Collected data:
□ □ □ □ □ □ □

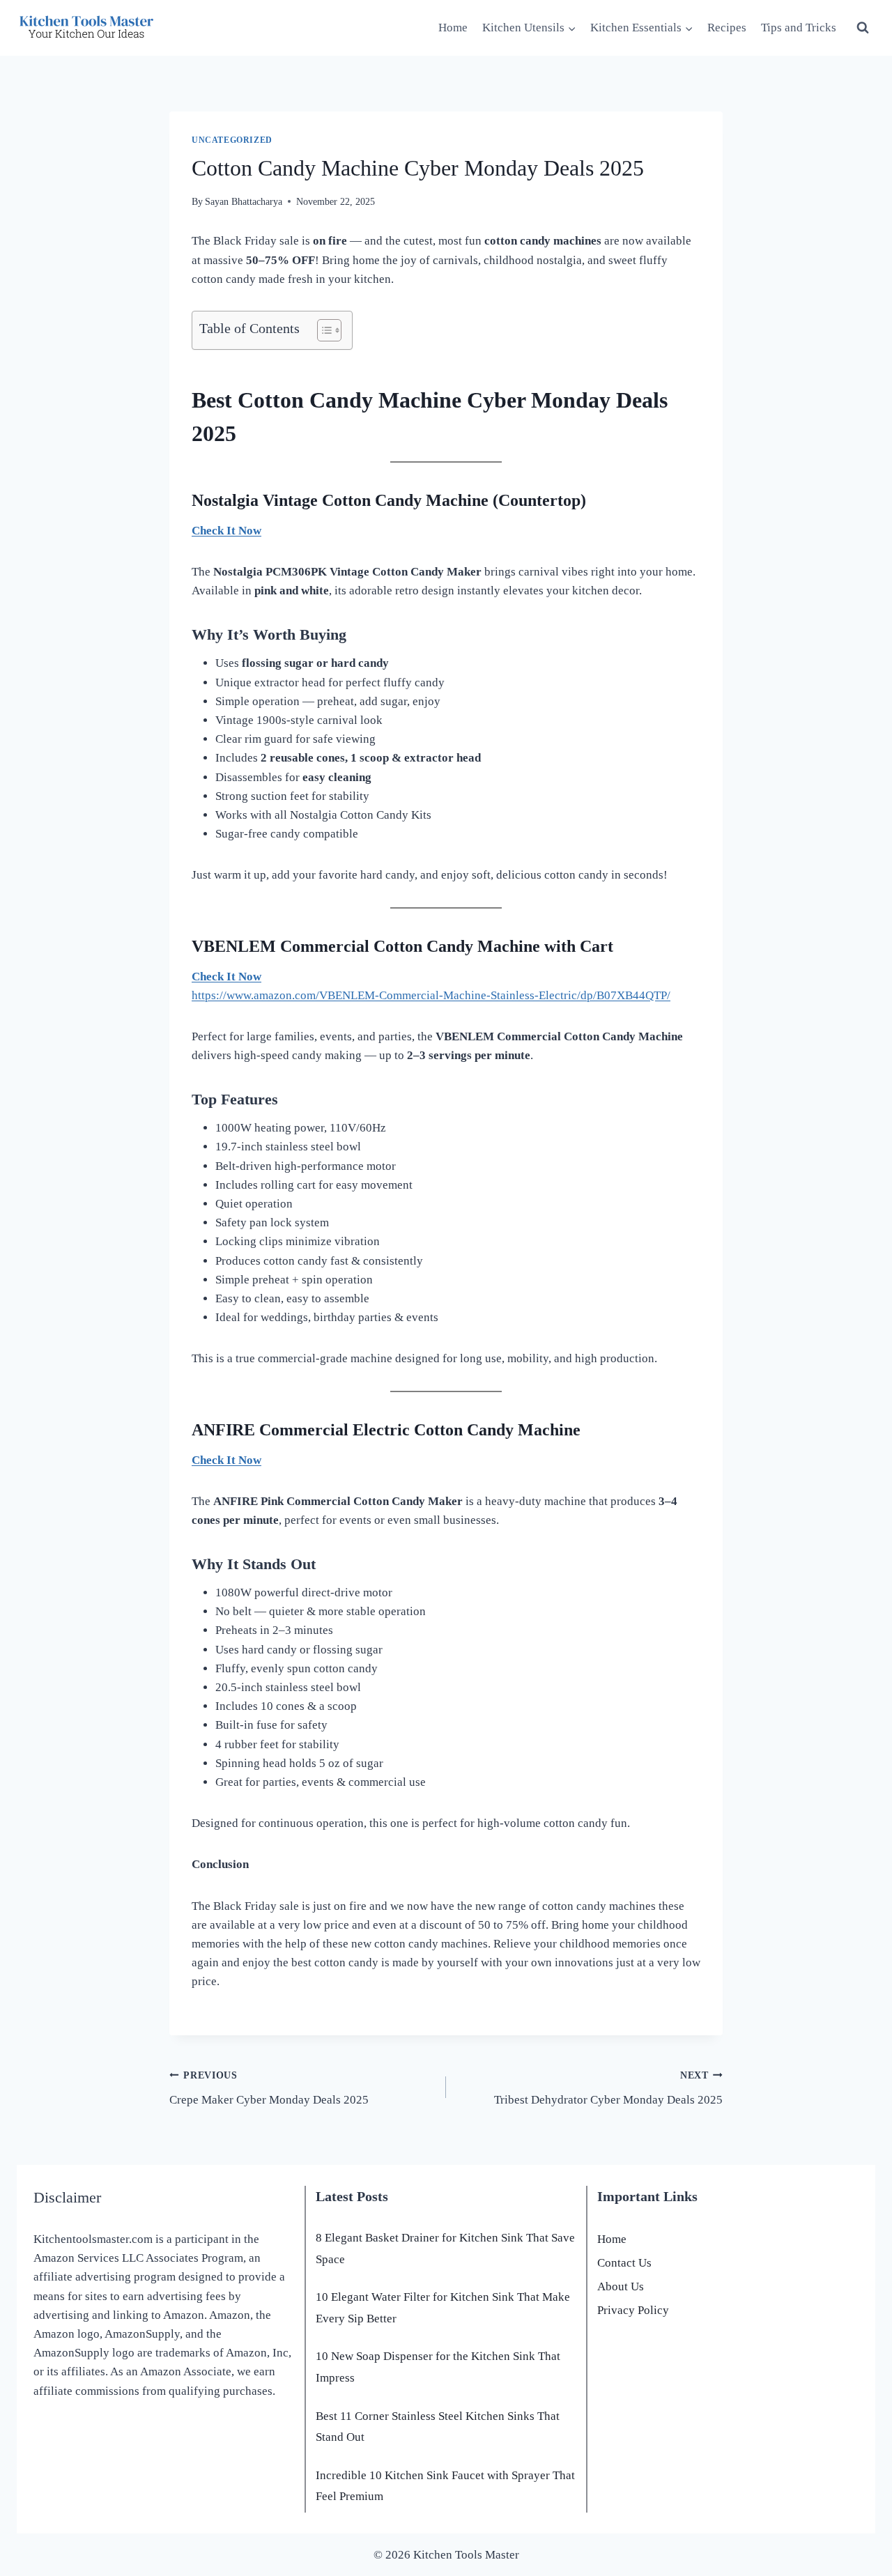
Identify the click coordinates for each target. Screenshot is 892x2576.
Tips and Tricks (798, 27)
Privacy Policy (633, 2310)
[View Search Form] (862, 27)
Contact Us (624, 2262)
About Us (620, 2286)
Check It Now (226, 530)
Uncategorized (232, 140)
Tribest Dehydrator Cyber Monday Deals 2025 (608, 2088)
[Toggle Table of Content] (322, 330)
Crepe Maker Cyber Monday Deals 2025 (269, 2088)
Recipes (726, 27)
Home (453, 27)
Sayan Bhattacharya (243, 201)
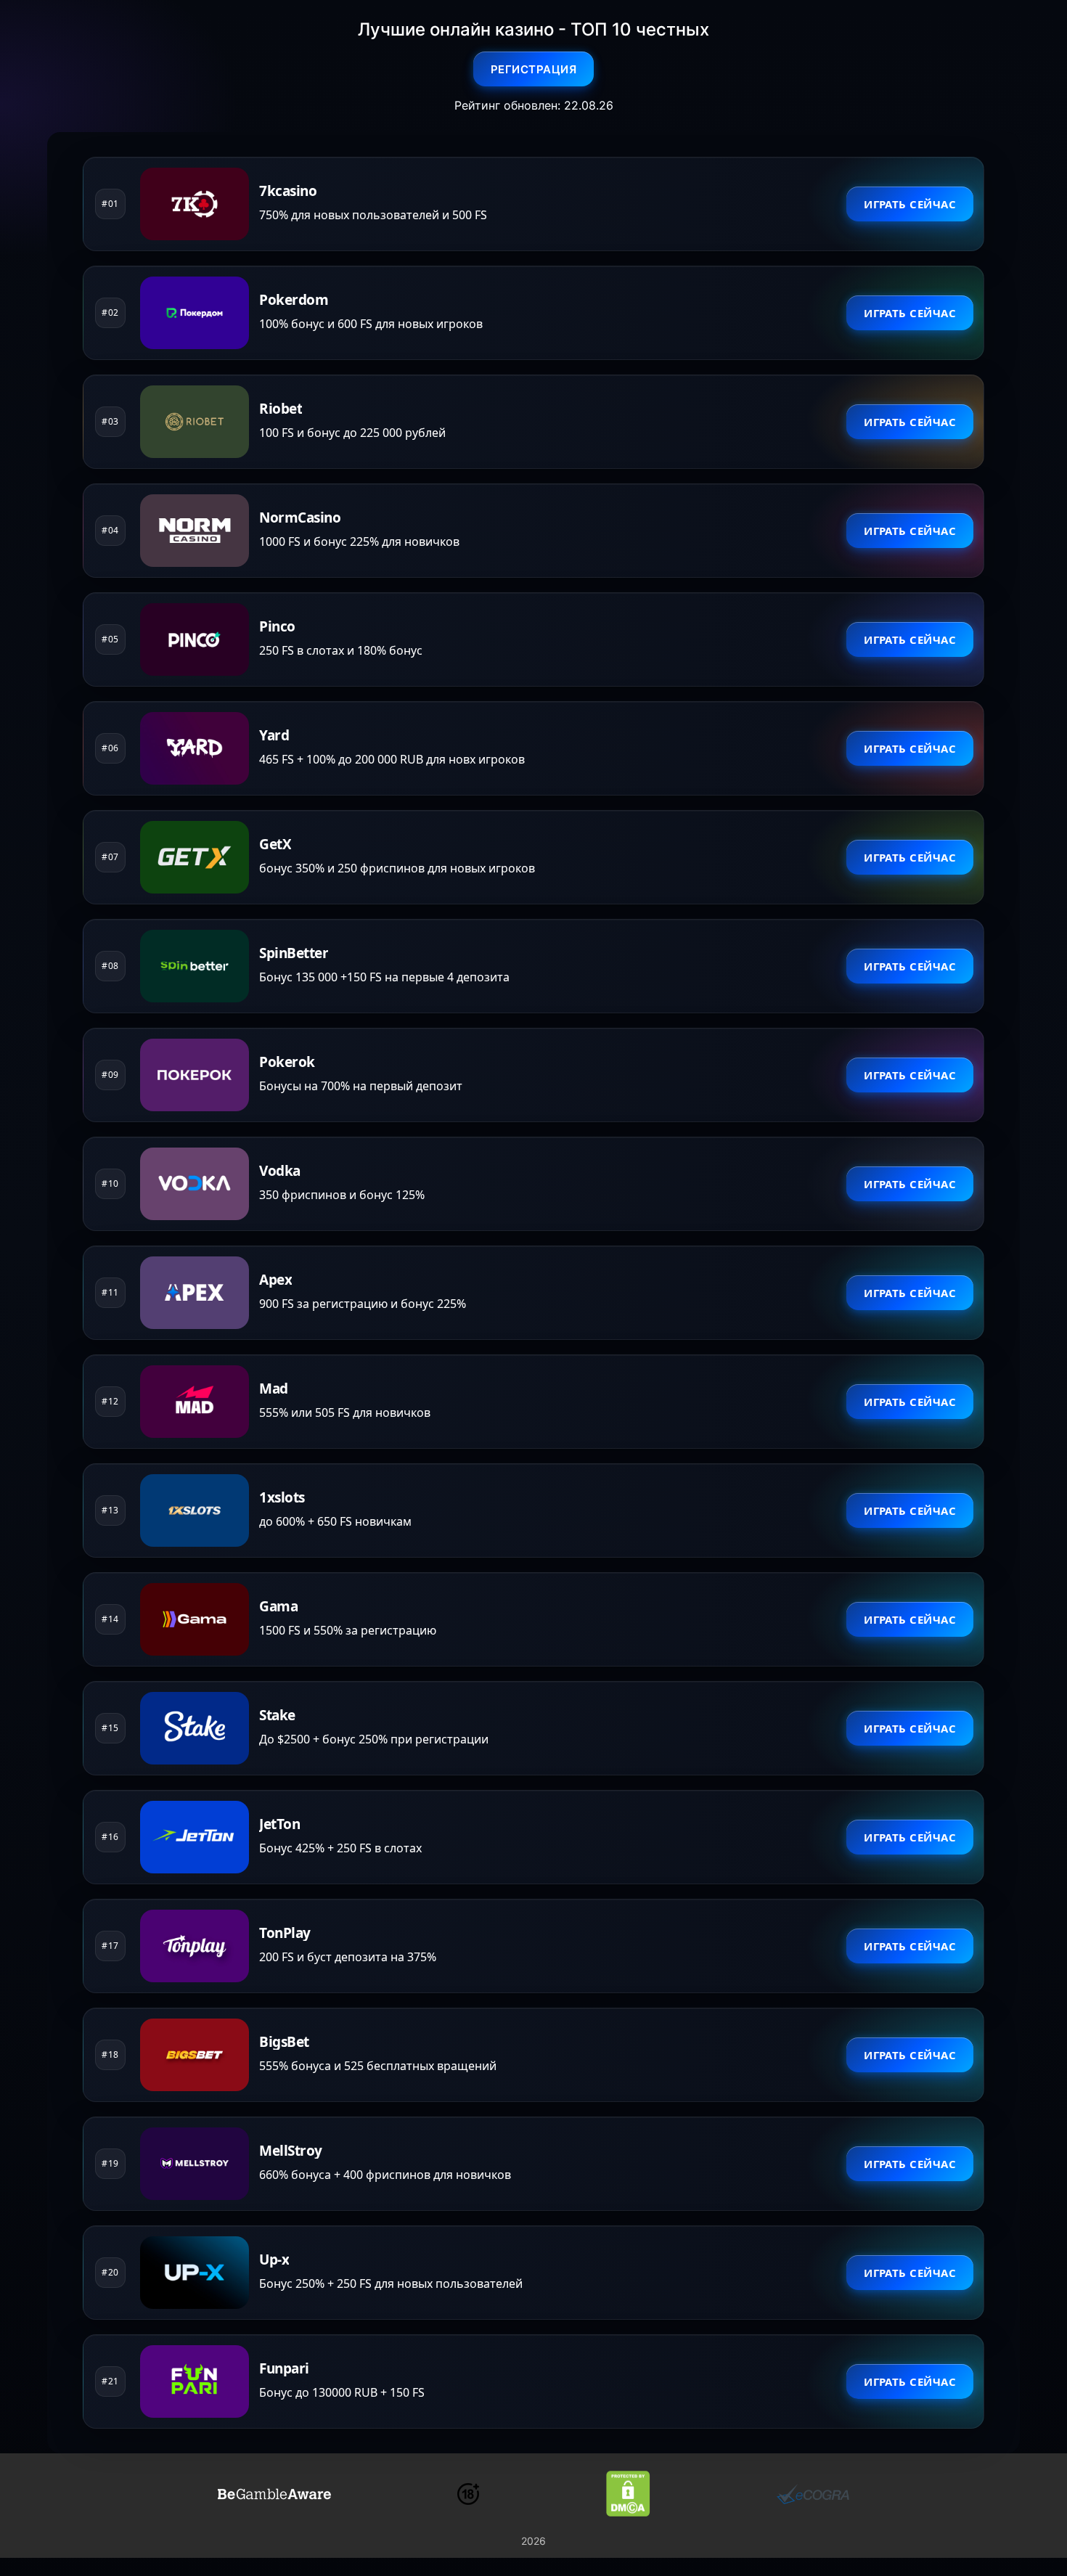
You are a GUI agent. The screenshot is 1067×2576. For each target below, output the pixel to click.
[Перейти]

□ □ □ □ □ □ □

## What is required:
No pictures belong in the copy. Transcribe every entry exactly.

## Output of the exercise:
Identify the click coordinates for each target. Screenshot is 892x2576.
Tips and Tricks (798, 27)
Privacy Policy (633, 2310)
[View Search Form] (862, 27)
Contact Us (624, 2262)
About Us (620, 2286)
Check It Now (226, 530)
Uncategorized (232, 140)
Tribest Dehydrator Cyber Monday Deals 2025 (608, 2088)
[Toggle Table of Content] (322, 330)
Crepe Maker Cyber Monday Deals 2025 (269, 2088)
Recipes (726, 27)
Home (453, 27)
Sayan Bhattacharya (243, 201)
You are a GUI agent. The screenshot is 1067×2576. For each target below, output the pixel to click.
[Перейти]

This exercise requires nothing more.